In the United Kingdom, the growth of crustacean fisheries using baited traps has been a defining feature of coastal fisheries over the past 20–30 years. These fisheries are unusual because animals are captured alive and, if returned to the sea, have a very high survival rate (unlike finfish, which typically die during capture). For this reason, restrictions on landing undersized individuals and egg-bearing females—and voluntary or management initiatives such as v-notching—are highly effective methods for protecting a portion of the stock.
Animals protected by such measures may still benefit from feeding on bait within traps before being returned to the sea. In addition, individuals small enough to pass through the trap mesh (or escape gaps, where present) may repeatedly enter traps to feed. Fishing with baited traps may therefore act as a subsidy to the ecosystem, potentially supplementing the diets of both commercial species and bycatch.
In the latest Editor's Choice article from ICES Journal of Marine Science, Rooke and colleagues investigate bait use in the Holderness crustacean fishery (UK). Estimates of spatiotemporal fishing effort, observed catch-per-unit-effort (CPUE) metrics, and official landings data were combined to assess the potential scale of bait use in the area, and the extent to which protected commercial crustaceans may utilise this resource.
The results suggest that a substantial proportion of the area is under the direct influence of bait, and that the volume of commercial crustaceans entering traps—and potentially consuming bait—exceeds official landings by at least an order of magnitude.
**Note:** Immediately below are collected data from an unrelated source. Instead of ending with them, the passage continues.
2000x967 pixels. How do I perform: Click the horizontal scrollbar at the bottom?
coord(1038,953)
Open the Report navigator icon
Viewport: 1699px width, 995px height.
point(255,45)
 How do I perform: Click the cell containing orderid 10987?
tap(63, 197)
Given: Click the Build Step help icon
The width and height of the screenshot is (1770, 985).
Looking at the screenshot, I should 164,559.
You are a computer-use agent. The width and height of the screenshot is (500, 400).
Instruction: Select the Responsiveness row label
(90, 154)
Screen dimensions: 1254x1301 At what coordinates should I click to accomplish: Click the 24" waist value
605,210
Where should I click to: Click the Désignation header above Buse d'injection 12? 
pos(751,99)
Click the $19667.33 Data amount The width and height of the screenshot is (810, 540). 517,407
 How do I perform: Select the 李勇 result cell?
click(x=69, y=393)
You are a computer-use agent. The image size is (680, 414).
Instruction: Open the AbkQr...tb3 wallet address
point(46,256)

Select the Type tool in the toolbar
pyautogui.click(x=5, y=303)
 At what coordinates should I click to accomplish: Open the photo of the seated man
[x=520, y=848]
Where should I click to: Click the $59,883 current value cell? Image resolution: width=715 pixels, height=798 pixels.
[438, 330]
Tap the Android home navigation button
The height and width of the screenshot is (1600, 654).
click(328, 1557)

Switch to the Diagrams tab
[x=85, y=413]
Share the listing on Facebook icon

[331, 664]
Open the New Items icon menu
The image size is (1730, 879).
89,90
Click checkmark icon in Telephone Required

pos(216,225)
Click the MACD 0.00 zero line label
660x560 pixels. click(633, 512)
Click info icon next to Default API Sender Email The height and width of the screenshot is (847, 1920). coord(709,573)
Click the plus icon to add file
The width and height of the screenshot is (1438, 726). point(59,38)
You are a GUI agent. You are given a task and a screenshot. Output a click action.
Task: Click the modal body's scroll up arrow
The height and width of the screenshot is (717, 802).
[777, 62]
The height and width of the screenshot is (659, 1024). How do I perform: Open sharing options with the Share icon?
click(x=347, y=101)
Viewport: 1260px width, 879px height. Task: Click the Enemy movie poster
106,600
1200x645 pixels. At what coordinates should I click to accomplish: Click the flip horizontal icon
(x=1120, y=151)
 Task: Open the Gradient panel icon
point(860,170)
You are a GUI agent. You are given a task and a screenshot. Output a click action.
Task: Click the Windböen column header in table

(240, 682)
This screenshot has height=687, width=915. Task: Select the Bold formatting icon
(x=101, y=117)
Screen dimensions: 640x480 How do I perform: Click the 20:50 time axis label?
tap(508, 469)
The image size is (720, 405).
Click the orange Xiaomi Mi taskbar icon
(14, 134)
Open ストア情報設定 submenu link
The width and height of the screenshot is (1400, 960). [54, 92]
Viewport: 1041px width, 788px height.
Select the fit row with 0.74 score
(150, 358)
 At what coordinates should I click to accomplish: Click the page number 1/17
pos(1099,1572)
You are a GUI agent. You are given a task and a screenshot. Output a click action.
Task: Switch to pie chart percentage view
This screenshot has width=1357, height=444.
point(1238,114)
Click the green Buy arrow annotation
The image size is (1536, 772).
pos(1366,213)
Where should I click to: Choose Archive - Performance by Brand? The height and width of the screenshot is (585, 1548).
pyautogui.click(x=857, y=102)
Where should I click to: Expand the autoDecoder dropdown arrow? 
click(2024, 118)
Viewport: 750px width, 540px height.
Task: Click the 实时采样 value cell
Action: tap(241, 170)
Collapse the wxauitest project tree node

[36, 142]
The study also finds evidence of heterogeneous trap distributions, likely reflecting fishers' knowledge of productive and unproductive grounds, meaning that subsidy effects are likely to be highly localised. The regular, year-round input of bait across these targeted spatial patterns is therefore likely to have ecological consequences—potentially influencing the distribution of commercial crustaceans or supporting scavenger communities more broadly.
While the self-reinforcing nature of crustacean trap fisheries has contributed to a global rise in crustacean landings, this may have come at the expense of diversity in fishing practices and target species in some regions. As climate change increasingly affects coastal seas—through shifting species distributions and unpredictable population dynamics—this narrowing of practices could pose risks to fishing communities. The fishing industry, particularly the small-scale sector with limited capacity to follow shifting stocks, needs the flexibility to adopt a range of fishing methods to target locally abundant species. With appropriate management approaches, fishing can maintain a broad footprint, lightly trodden.